Updated: 10-Nov-2003
   

SHAPE News Morning Update

10 November 2003

ISAF
  • Lord Robertson says rebuilding of Afghanistan must continue

NATO

  • U.S. military chief warns of rogue missile attacks

IRAQ

  • U.S. senator suggests NATO security force for Iraq

ISAF

  • The outgoing leader of NATO said Friday that there is no alternative to rebuilding war-torn Afghanistan, despite security problems there. Secretary General Lord Robertson said that the reconstruction of Bosnia, which was ravaged by civil war in the 1990s, provided proof that restoring peace to Afghanistan is achievable. “They said Bosnia was going to be mission impossible, but we've now got only 12,000 troops there and it will probably be down to 6,000 next year," Robertson said after addressing an Atlantic Treaty Association Conference in Edinburgh. "That country was in the midst of medieval violence less than nine years ago, so I wouldn't give up hope in Afghanistan," he added. "Either we go to Afghanistan or Afghanistan comes to us and we get refugees, drugs, crime and trouble.
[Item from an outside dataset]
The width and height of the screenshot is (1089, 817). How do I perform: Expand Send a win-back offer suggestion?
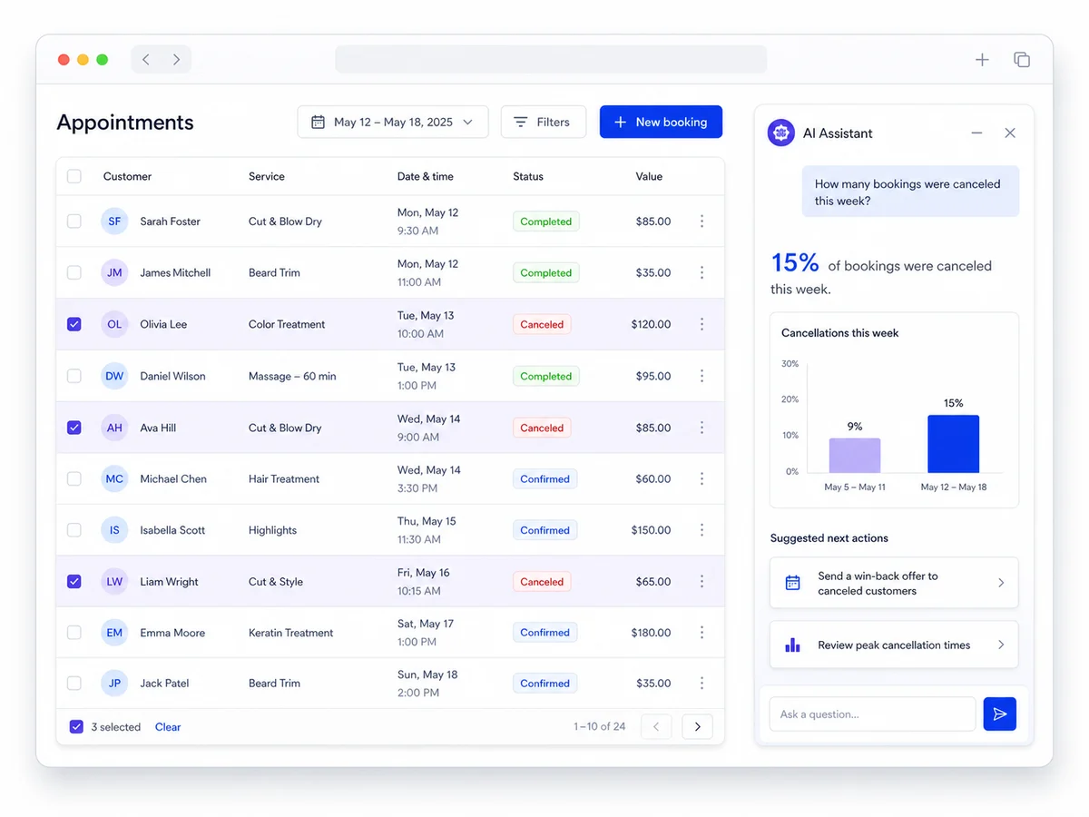coord(894,583)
There is no alternative." (AP071855 Nov 03GMT).

NATO

  • Gen. Richard Meyers, chairman of the U.S. joint chiefs of staff, warned NATO allies on Saturday that conventional forces were vulnerable to cruise missile attacks from rogue, non-state militants, saying "it won't be long before that threat is upon us." Meyers spoke behind closed doors to the Defense and Security Committee of the NATO Parliamentary Assembly, meeting in Florida. The media was barred from the speech but in a recording obtained by Reuters, Meyers presented the threat from cruise missiles and short-range ballistic missiles as a hole in U.S. and allied defenses that could be exploited by "non-state actors," which he did not further identify. Myers did not say what groups he meant when he spoke of "non-state actors" but he was believed to be referring to groups like al Qaeda. (REUTERS 081103).

IRAQ

  • Complaining that U.S. policy on Iraq is adrift, a senior Democrat in the Senate proposed Sunday turning to NATO for troops to bring stability to the country and the United Nations to lend political legitimacy. The way to start such a fundamental change is for President George W. Bush to sell the idea to European leaders at a trans-Atlantic summit, Delaware's Joseph Biden, top Democrat on the Senate Foreign Relations Committee, told ABC’s “This Week.” He said Bush should tell Europeans of the need for three changes regarding Iraq: making it a NATO-led operation; having a high commissioner, who does not have to be American, report to NATO, its political arm and the U.N. Security Council. (AP092104 Nov 03GMT).